> _Exercise aim_:
Render every line of the listing below as a numbered list, skipping blank lines and omitting the pictures.

> _Entries for locating text and items_:
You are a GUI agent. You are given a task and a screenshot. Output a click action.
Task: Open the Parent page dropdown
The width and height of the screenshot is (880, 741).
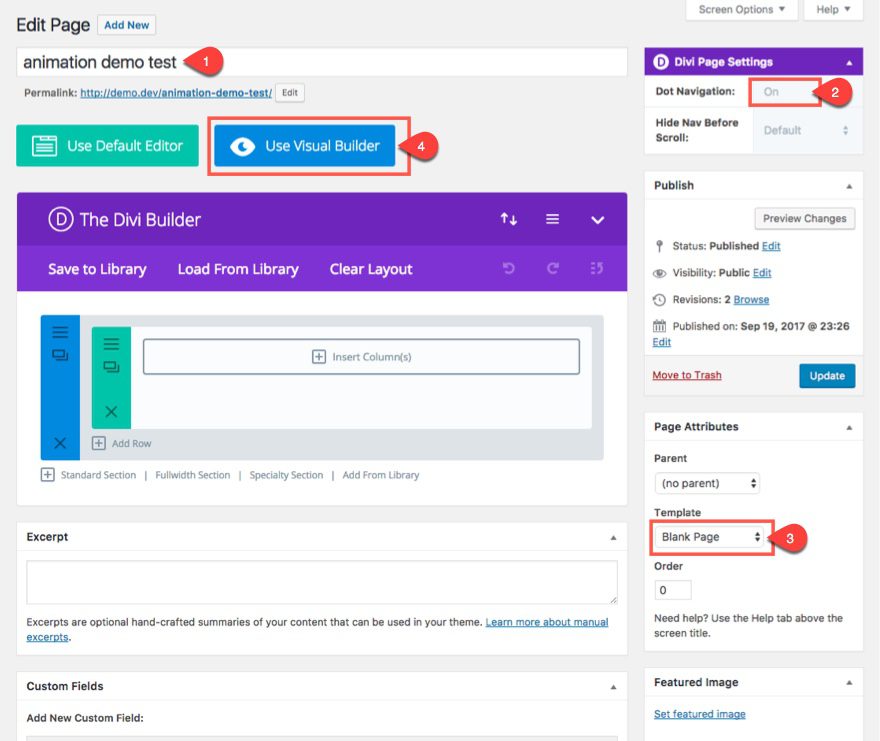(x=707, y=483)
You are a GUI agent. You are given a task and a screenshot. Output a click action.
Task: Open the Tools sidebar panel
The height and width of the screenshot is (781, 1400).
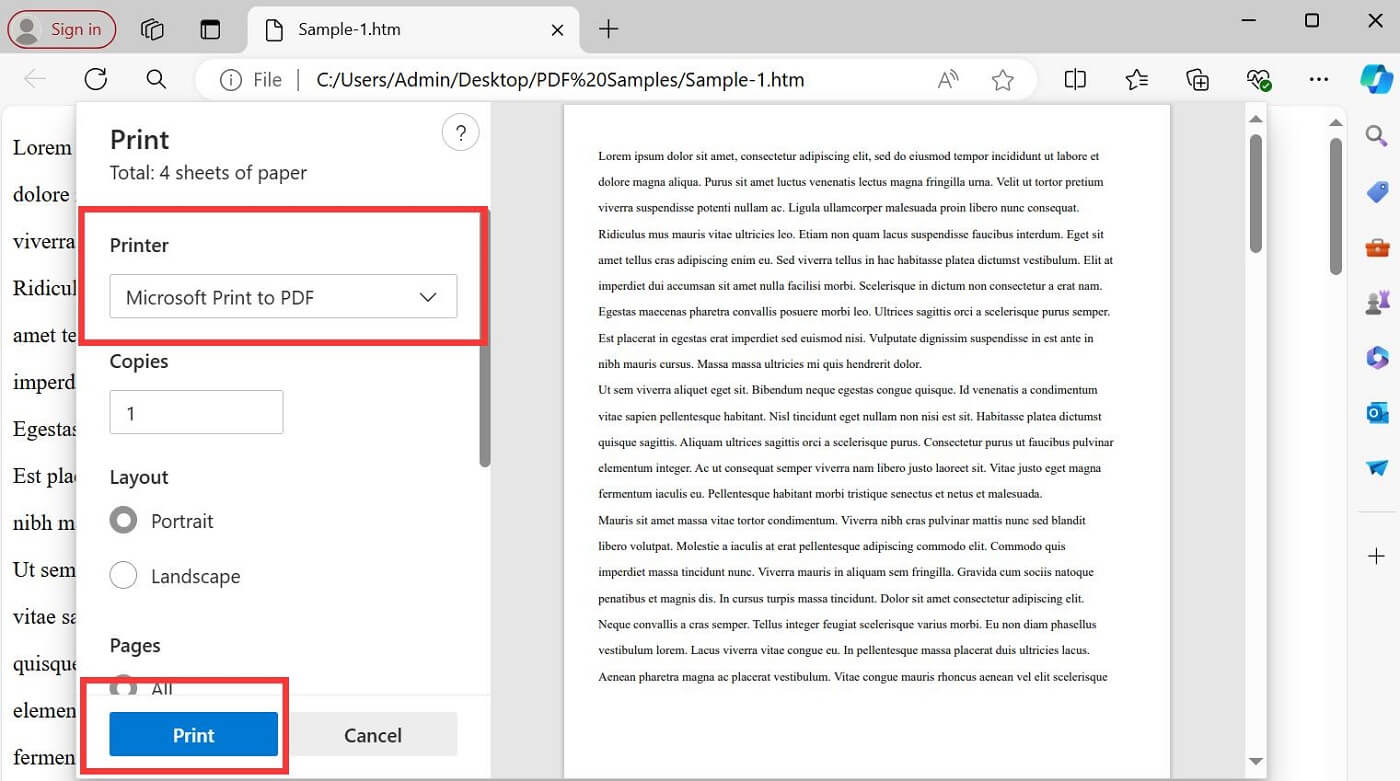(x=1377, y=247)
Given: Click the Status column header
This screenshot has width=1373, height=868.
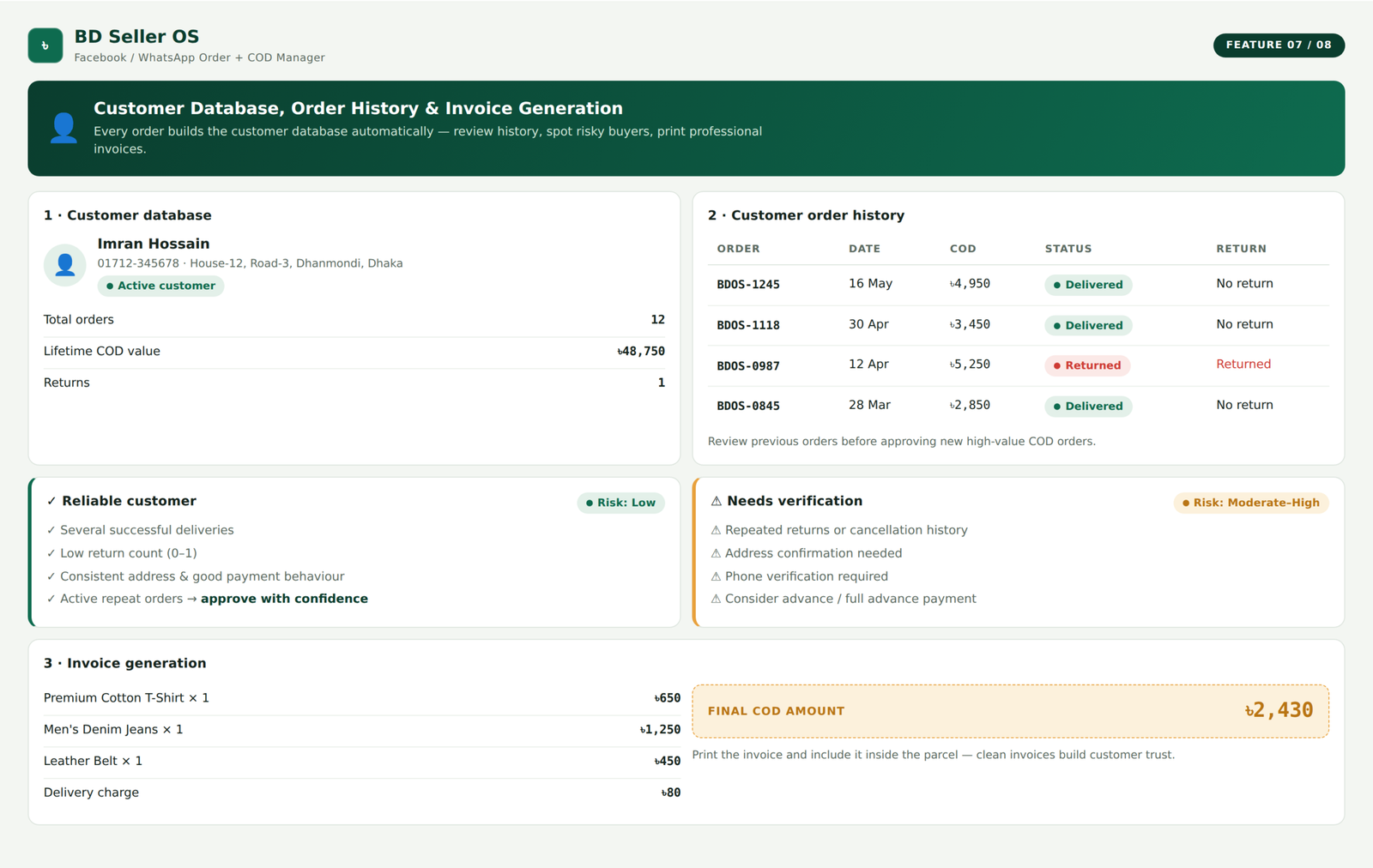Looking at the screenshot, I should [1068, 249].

> _Written response_:
1. You are a GUI agent. You are given a task and a screenshot. Output a click action.
2. Task: Open the Parent page dropdown
3. The width and height of the screenshot is (880, 741).
4. (x=707, y=483)
5. You are a GUI agent. You are given a task and a screenshot. Output a click action.
6. Task: Open the Tools sidebar panel
7. The height and width of the screenshot is (781, 1400).
8. (x=1377, y=247)
9. Given: Click the Status column header
10. This screenshot has width=1373, height=868.
11. Looking at the screenshot, I should [1068, 249].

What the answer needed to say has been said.